I watched this film last night, and holy mother of Millicent, this was a fun film. The Rider of the Skulls is a sort of Zorro, Batman, hybrid character, who travels through Mexico in the old west timey, righting wrongs and kicking monster booty.
The credit has the masked, The Rider of the Skulls riding through the Mexican countryside. He comes on a graveyard littered with human bones and rats. A werewolf howls. The rats scurry into human skulls. The werewolf murders a peasant. An old witch laughs. DAMN, the film kicks off to a great start.
The film is broken into three stories. The first story has The Rider of the Skulls track down the murderous werewolf. It's not much of a mystery who the werewolf is, but he murders a small girl, a couple of other folks, and a young boy's mother before he is dispatched with extreme prejudice. The boy and a local drunk/coward/fat/bearded/chump become the Rider of the Skulls' traveling companions.
A vampire terrorizes a village. This is a nosferatu, ugly, vampire bat looking bloodsucker. The Rider of the Skulls and his team send the Vampire back to the grave. This is the weakest of the stories.
The last story has a woman carrying around the decapitated head in a wooden box. Her father was a scientist and he removed the head from a corpse in order to study it. I missed exacty why, but the head's body is pissed off and murdering people. Finally, the head and body are reunited. People are captured and tied. The zombie, re-attached head guy has a posse of two skull faced killers. Lightening and thunder erupt. The woman and The Rider of the Skulls are captured and tied up. All looks lost. But through cleverness, the Riders' boy friend, and kickassery, good triumphs in the end.
The film is great fun. The cinematography is pretty good. Mostly medium shots with some fine placed, but too sparce, close ups. The Rider of the Skulls is cool. His little boy follower is not annoying and is actually quite clever and useful. The drunk old loser is not that drunk and not too much of a loser. The three stories are short and quick and do not drag.

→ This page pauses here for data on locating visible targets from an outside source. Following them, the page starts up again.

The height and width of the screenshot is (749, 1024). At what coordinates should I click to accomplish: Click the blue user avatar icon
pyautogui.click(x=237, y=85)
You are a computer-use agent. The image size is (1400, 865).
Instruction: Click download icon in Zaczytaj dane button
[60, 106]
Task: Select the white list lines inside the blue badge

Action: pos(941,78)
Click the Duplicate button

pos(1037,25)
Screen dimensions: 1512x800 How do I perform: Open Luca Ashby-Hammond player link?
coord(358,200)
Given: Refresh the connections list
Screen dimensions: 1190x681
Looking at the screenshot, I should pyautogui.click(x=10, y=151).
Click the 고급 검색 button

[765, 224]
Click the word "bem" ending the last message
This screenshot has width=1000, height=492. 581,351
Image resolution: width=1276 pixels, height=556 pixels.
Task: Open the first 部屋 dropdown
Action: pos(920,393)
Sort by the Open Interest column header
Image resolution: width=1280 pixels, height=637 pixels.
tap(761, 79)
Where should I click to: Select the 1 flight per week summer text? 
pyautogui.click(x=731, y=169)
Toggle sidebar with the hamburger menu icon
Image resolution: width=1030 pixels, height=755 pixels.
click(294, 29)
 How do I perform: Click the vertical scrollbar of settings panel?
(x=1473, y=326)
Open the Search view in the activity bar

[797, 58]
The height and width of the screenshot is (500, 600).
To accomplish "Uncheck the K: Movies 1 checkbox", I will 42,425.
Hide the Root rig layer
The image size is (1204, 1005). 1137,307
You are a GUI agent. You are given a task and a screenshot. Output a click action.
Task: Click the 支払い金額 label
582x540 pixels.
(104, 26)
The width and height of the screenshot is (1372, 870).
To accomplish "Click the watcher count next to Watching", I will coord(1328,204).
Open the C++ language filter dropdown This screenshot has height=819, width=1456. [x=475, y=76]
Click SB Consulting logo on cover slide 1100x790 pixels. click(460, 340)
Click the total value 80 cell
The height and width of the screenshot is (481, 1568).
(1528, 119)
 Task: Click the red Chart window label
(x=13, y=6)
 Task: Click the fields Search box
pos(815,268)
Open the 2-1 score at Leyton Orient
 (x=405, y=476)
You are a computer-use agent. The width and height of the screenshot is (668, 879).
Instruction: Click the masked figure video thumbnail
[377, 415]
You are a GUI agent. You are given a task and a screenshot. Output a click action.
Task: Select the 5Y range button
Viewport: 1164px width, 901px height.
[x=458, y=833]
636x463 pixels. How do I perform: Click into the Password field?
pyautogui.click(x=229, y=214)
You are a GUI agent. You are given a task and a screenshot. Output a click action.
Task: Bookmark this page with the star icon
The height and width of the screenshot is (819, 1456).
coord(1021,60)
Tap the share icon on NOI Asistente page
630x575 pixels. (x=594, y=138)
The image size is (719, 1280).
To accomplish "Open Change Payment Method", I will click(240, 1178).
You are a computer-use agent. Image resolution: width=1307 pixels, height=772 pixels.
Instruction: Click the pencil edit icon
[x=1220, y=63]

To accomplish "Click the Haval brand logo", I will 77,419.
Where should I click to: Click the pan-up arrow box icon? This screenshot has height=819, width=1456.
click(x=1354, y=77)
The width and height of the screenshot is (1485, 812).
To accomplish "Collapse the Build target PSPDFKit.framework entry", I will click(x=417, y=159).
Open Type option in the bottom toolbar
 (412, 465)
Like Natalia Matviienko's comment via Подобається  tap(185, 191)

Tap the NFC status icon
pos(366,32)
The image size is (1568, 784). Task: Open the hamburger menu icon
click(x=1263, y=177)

The film was directed by Alfredo Salazar and released in 1965. However, the film feels like a very ahead of it's time film from the 1940's.
The DVD does not have English subtitles or a dub. There is a bootlegged version with subtitles out there. FIND IT!
I just realized that I didn't take any screenshots of any of the protagonists. The monsters just look too cool in this one. These shots could all be album covers with a little manipulation.
(Poster via dhoni101. I modified the top picture in Photoshop a bit. It has a cool, abstract, kind of Bela Lugosi's Dead/Cabinet of Caligari look to it, I think.)